20.貴様のことは嫌いだからな?〈後編〉

「言われた通りに対象を指定しても、能力が使える時と使えない時があったんです。それに、同じものを指定していたはずなのに、移動できる時とできない時がありました。カレンさんの言う通りじゃ、こうはならないんじゃないかなと……」


「なるほど……。だとすると、指定できる対象に条件があるのかもな」

「条件?」

「ああ、まずはそれを調べることにしよう。昨日は確か向こうの木とこのベンチ、あとは倉庫前と――」


 それからカレンは、昨日紅葉が能力を使い移動した対象を順番に述べていった。その数が両手の指に収まりきらなくなった辺りで、不意に紅葉がストップをかける。


「ちょっと待って。まさか俺の移動した先全部覚えるんですか?」

「未知の能力を使う相手に対して、少しでも情報を集めるのは当然だろう?」


 何を当たり前のことを、と言わんばかりにカレンは平然と言ってのけた。だが、能力を使っていた本人よりも詳しく上げ連ねられると、今度はこちらが驚いてしまう。


「それで、失敗したときは何に向かって移動しようとしたんだ? その二つの違いを比べれば何かわかるかもしれない」

「とはいっても、俺はあの時必死でしたし、何に向かって失敗したとかってのは――」


 紅葉は頭を悩ませながら訓練場を見回した。あの時はとにかくカレンから逃げるのに必死で、移動先のことや能力の検証など頭から抜けていたものだから、失敗したときのことなどほとんど覚えていない。


 だが、ふと訓練場の奥に生えていた木を見つけ、紅葉は思い出したように呟いた。


「あの木に能力を使おうとした時に、一回失敗したのは覚えてます」

「あれか? でもあの木はよく移動先に使っていたもののはずだぞ」


「そうかもしれませんけど、最初は違ったんです。追いかけられて真っ先に目についたから、能力を使おうとしたのはいいけれど、全然発動しなくて焦ったのでよく覚えてます」

「ふむ……」


 紅葉の話を聴いて、カレンは口元に手を当てて考えこみ始める。しばらくして、カレンはぽつりと、まるで独り言を呟くように言葉を発した。


「もしかすると、最初だから駄目だったのかもしれないな」

「というと?」


「例えばそうだな。最初に指定したときは必ず失敗するが、二回目からは失敗するとか。他にもありえそうな仮説はあるが、ひとまず考えられるものを順番に確かめていくか。ひとまず、あの木の元まで移動しよう」


 カレンは提案すると同時に、木の方へ移動しようと紅葉に踵を返す。
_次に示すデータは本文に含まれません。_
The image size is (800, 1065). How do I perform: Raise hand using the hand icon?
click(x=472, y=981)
数歩歩いた辺りで、彼女は背後にいる彼が立ち上がる気配がないのを感じ取り、不思議そうに振り返る。


 一方紅葉も、昨日までひたすらに自分のことを嫌っていたカレンが、ここまで協力的に接してくれることに、不思議そうな表情で彼女の顔を見つめていた。


 ややあって、カレンが口を開く。


「どうした。私の顔に何かついているか?」

「いや、あの、昨日はあんなに俺のこと嫌ってたのに、結構真剣に考えてくれるんだなと思いまして」


 紅葉が正直に述べると、カレンはその問いにため息とともに返答した。


「別に、全て兄上の言う通りだったというだけさ。昨日の一件は終わってみれば大したことのない事故だったんだ。本来ならば笑い話にでもしてしまえばいいものを、私はあろうことか殺すつもりで貴様を丸一日追いかけまわしたんだ。非は私にある」


 頭では、アッシュに言われるまでもなく分かってはいたのだろう。だが、肝心の心がどうしても許せなかった。
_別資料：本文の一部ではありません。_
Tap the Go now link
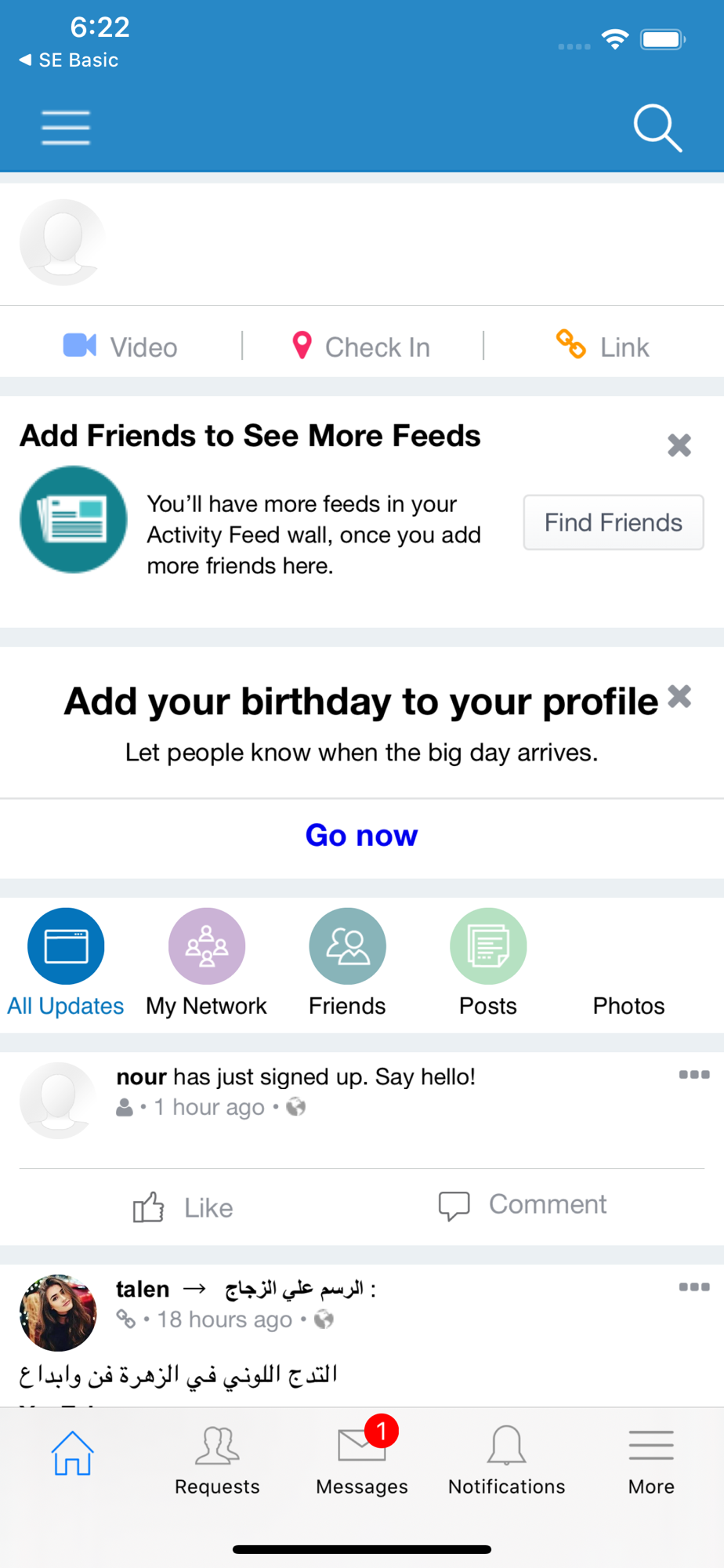724x1568 pixels. point(361,836)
「それに、貴様がこの世界に来たということは、この国に何かしらの危機が迫っているということだろう? それを前につまらない私情を挟んでも仕方ない。この先戦場に出ることもあるだろうが、そこでくだらない考えに振り回されていたら命に関わる」


 彼女の言葉はもっともらしい意見だった。今まで出会った誰よりも大人で、立派な考え方だ。
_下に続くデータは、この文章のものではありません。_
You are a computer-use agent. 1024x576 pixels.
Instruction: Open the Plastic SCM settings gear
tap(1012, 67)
 だが、紅葉にはそれがどこかで無理をしているようにも見えた。


「あともう一つ言っておくが、私は今でも貴様のことは嫌いだからな?」

「あっはい」


 それからは、カレンの指示のもと、能力の検証を一つずつ試していった。


 まずは成功例と失敗例の比較から、ある程度の予測を立てていく。


 それができれば、あとは思いつく限り条件を変えながら能力を使ってみる。この時、成功と失敗の結果と、気づいたことはどんな些細なことでも嘘偽りなく報告する。


 指定する場所、もの、人物。指差しの必要の有無。視界の外に対する対象指定。


 合間に休みを挟みつつ検証を行い続け、気付けば太陽は高々と登り切っていた。